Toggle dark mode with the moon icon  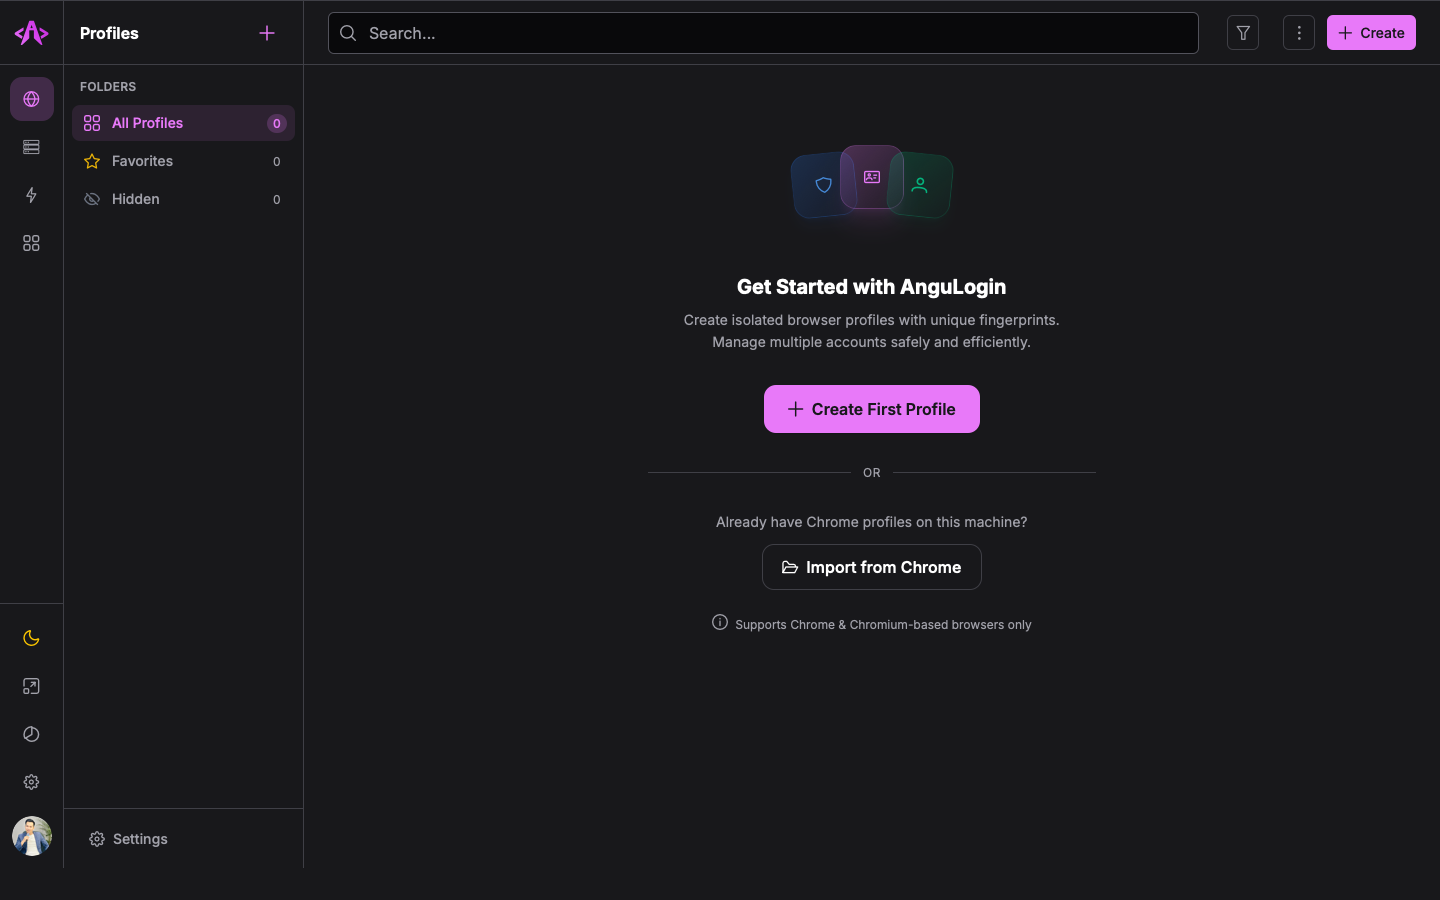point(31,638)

----

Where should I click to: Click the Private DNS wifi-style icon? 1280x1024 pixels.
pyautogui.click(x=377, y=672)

----

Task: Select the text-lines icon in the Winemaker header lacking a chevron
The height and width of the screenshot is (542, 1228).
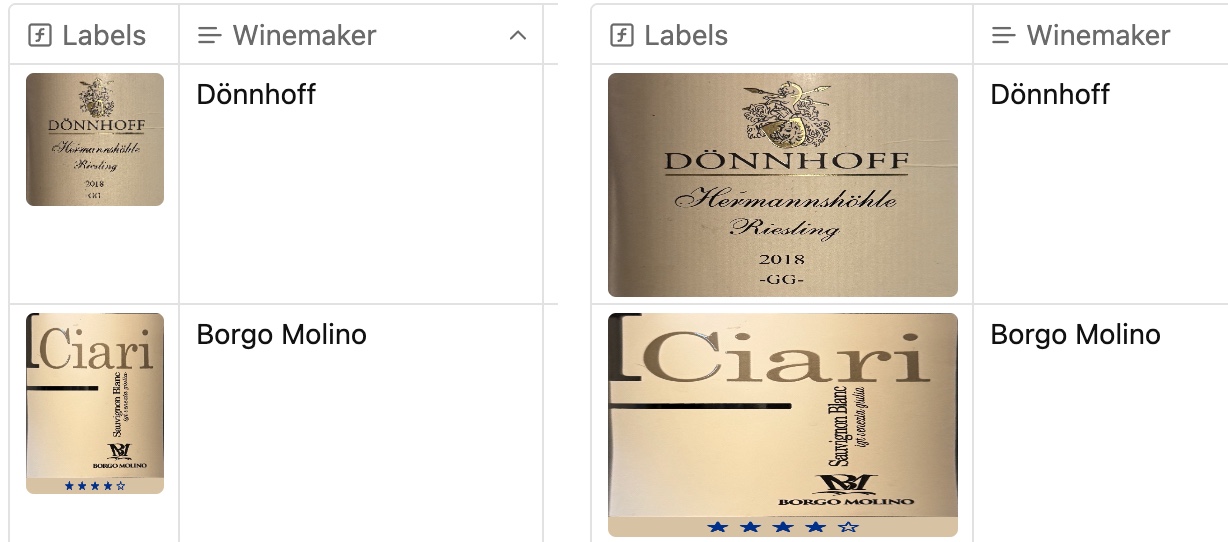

----

What to work on ▸ Retype the entries above exactly, but only from the line containing "Task: Select the" through the line containing "The height and", both included.

The answer ▸
Task: Select the text-lines icon in the Winemaker header lacking a chevron
The height and width of the screenshot is (542, 1228).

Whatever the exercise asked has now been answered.